Damiano Portosi nato nel 1961 a Torino, ma chierese di adozione, fotografo eclettico e versatile, ha un curriculum ricco e variegato,che comprende prestigiose collaborazioni con multinazionali automobilistiche e con il mondo dello spettacolo, griffando ritratti di artisti di prestigio internazionale. Negli anni è pubblicato da moltissime riviste del settore musicale e specializzate in fotografia. Ha anche ricevuto un ambito riconoscimento come vincitore di un premio per la fotografia di matrimonio.
“Un’anima sola. Racconto fotografico di una storia vera” (€uro 20,00 p.89) pubblicato da Tecnorossi, è il racconto fotografico di un’anima sola attraverso le immagini e le parole, cesellate in una sintesi ammaliante e suadente di fotografia, poesia e prosa.
L’ispiratore del libro è il padre dell’autore, sarto che possedeva un tocco artistico nell’individuare l’anima e la personalità di clienti di entrambi i sessi, e trasferendola nei vestiti fino all’ultima sfaccettatura.
Questa dote la trasmise a suo figlio pur se declinata in maniera diversa, nonostante il rischio di perderla, a causa del boom economico degli anni ’50 che favorì la produzione di massa e uccise il lavoro artigianale e la creatività a esso connessa. Il lavoro in fabbrica gli portò la sicurezza economica ma come in un patto con il diavolo, i turni programmati, la divisa e la ripetitività del lavoro, rischiarono di uccidere l’estro della sua anima.

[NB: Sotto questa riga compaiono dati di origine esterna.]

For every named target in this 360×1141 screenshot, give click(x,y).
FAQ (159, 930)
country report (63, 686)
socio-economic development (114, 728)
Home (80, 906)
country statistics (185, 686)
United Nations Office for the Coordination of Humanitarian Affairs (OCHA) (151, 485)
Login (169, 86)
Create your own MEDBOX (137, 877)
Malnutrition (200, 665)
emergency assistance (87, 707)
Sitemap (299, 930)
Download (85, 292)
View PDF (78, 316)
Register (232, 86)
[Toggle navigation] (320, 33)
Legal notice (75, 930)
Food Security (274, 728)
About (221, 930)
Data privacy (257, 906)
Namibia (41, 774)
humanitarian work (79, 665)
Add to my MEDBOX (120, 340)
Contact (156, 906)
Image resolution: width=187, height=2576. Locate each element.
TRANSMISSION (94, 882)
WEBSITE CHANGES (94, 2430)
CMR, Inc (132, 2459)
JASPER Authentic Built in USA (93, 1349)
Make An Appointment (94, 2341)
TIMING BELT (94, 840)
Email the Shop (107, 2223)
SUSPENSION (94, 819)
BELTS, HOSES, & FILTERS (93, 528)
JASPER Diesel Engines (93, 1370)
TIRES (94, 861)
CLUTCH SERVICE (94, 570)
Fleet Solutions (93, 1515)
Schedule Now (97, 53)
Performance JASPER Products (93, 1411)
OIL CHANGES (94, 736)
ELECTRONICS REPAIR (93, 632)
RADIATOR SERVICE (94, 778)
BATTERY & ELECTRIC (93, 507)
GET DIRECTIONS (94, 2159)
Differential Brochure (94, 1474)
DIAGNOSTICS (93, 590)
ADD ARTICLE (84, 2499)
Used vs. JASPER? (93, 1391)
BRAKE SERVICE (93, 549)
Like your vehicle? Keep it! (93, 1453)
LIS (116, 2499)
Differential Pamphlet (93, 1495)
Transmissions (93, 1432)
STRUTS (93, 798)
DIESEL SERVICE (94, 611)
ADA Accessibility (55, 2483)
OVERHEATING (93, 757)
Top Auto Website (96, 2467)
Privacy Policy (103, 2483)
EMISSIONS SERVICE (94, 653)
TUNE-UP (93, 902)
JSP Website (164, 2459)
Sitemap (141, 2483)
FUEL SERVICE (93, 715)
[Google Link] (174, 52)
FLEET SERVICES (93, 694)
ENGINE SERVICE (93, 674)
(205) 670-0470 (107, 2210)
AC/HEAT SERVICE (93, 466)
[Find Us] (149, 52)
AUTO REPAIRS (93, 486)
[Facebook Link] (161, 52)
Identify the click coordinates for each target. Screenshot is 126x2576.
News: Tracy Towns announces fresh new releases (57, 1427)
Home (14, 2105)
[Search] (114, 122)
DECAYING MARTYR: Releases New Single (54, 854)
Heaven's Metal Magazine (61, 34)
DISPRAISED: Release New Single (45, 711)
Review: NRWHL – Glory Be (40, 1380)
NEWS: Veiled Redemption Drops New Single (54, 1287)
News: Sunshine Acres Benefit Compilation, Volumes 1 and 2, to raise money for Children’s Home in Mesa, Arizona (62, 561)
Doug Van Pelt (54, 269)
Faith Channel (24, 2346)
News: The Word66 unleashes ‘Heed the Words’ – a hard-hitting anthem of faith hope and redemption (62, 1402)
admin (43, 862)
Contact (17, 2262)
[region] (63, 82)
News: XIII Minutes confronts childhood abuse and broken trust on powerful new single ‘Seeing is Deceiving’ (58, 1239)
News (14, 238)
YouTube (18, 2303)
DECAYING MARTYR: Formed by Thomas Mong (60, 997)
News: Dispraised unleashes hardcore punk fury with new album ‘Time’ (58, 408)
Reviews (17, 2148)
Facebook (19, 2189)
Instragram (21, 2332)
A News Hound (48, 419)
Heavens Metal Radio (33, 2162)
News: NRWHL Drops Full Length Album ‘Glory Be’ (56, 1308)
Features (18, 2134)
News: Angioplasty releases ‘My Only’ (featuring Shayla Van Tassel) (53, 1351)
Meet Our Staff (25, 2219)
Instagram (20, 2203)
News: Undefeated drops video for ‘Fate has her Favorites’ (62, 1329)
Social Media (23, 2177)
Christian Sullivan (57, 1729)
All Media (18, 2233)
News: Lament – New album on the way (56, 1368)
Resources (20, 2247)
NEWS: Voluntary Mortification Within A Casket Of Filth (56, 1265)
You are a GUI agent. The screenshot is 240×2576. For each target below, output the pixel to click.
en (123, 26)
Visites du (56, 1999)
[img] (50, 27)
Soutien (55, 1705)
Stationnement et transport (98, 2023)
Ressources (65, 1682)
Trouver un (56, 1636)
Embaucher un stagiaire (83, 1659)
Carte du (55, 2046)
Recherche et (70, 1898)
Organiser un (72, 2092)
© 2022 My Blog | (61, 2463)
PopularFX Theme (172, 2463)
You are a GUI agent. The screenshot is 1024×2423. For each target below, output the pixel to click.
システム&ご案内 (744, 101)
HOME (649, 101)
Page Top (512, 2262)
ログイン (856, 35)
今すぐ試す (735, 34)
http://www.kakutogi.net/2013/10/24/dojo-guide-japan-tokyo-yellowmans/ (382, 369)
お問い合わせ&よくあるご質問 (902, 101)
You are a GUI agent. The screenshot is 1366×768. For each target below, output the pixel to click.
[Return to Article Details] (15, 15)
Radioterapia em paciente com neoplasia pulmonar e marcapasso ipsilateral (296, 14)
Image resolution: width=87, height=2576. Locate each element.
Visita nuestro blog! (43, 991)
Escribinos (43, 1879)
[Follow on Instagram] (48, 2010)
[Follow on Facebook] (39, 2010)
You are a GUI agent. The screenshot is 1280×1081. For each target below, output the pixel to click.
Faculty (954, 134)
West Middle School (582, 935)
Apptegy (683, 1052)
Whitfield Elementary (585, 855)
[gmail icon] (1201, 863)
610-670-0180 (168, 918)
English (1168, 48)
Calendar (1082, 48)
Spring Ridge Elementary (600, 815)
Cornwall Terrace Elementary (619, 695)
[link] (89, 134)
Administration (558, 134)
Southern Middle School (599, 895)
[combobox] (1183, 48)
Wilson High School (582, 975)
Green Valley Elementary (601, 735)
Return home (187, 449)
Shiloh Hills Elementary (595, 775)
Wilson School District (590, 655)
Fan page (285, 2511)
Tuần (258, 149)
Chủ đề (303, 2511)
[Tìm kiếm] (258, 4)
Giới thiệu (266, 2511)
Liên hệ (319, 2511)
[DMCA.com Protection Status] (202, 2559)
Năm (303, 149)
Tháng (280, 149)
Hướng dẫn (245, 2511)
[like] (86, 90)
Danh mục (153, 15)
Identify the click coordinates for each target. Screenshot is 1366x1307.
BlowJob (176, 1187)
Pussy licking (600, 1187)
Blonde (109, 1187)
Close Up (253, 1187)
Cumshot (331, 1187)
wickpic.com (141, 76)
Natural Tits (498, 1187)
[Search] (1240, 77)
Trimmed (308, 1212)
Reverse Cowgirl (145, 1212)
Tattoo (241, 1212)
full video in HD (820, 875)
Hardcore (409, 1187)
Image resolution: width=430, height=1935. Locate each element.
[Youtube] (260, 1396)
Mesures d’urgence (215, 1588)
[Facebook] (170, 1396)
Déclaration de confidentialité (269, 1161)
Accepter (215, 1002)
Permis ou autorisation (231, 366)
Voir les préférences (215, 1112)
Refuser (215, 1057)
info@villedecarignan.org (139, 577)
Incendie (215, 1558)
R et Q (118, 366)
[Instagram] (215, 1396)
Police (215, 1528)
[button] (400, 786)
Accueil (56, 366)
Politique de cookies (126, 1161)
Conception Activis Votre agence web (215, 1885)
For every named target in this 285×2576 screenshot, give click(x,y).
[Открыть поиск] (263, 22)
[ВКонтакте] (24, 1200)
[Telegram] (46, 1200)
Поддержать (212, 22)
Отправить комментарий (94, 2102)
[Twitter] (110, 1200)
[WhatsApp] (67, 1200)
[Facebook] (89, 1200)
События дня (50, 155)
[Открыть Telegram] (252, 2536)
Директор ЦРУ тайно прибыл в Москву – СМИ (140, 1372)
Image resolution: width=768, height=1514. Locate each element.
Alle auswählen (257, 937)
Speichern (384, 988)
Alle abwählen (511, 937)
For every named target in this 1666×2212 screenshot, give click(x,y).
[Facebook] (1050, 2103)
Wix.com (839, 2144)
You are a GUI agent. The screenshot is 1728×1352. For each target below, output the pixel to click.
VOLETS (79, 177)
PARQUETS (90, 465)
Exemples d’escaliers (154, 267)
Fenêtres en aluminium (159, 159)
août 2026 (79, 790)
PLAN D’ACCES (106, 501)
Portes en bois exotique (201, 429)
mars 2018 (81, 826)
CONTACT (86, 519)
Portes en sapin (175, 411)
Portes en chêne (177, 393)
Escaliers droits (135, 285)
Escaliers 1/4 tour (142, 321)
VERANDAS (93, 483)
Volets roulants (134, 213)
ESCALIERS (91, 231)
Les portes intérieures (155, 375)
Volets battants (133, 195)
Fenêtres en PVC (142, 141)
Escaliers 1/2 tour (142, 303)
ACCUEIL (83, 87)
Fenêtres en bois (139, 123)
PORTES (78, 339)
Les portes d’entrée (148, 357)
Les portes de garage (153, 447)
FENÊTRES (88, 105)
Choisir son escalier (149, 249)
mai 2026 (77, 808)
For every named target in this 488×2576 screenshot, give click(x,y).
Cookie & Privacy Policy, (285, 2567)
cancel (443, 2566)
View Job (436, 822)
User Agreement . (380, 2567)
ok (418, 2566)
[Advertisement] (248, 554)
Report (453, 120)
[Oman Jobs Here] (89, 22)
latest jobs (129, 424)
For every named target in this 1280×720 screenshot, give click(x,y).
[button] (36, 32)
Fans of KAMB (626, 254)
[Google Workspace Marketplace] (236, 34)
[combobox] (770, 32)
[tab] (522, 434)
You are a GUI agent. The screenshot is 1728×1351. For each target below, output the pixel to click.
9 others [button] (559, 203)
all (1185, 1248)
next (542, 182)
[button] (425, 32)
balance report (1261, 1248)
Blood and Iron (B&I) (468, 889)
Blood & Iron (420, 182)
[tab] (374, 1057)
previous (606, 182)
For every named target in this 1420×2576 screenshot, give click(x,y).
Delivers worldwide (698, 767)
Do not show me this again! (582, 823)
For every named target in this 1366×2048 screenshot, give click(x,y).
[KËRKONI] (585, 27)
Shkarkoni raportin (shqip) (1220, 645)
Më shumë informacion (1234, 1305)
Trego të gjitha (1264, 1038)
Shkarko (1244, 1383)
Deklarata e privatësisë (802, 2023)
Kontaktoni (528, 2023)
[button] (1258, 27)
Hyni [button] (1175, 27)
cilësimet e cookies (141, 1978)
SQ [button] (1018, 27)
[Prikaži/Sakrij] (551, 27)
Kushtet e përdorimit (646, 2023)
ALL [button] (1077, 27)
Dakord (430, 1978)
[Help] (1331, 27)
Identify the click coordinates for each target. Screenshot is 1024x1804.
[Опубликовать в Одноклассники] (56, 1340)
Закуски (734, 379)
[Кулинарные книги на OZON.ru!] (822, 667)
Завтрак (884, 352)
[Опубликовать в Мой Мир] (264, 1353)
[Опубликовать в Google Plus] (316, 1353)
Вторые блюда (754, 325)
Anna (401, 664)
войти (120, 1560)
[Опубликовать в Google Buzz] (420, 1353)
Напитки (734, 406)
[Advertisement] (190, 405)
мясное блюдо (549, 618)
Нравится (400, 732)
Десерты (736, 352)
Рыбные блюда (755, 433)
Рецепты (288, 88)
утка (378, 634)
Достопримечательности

L’autore come un nuovo Virgilio, ci accompagna attraverso la selva oscura che suo padre dovette affrontare, incarnata da una fabbrica abbandonata, per non perdere il fuoco della sua passione. Il travaglio è scandito dalle fotografie delle modelle che trasformano l’elemento glamour in antiglamour perché anche se non vestite, sono colte nel loro essere più autentico e rispecchiano nella loro essenza le varie battaglie interiori di un’anima sola nel duello con l’alienazione omologante, e i riflessi dei loro occhi si fondono in una polifonia di immagini prosa e poesia, intrise di tormento e dolcezza, fino all’approdo finale, un riveder le stelle simboleggiato da una bicicletta e un mazzo di fiori, binomio struggente di libertà e vita, che emergono dai fumi nebbiosi della fabbrica per proiettarsi verso il futuro, in un commovente passaggio di testimone da padre a figlio.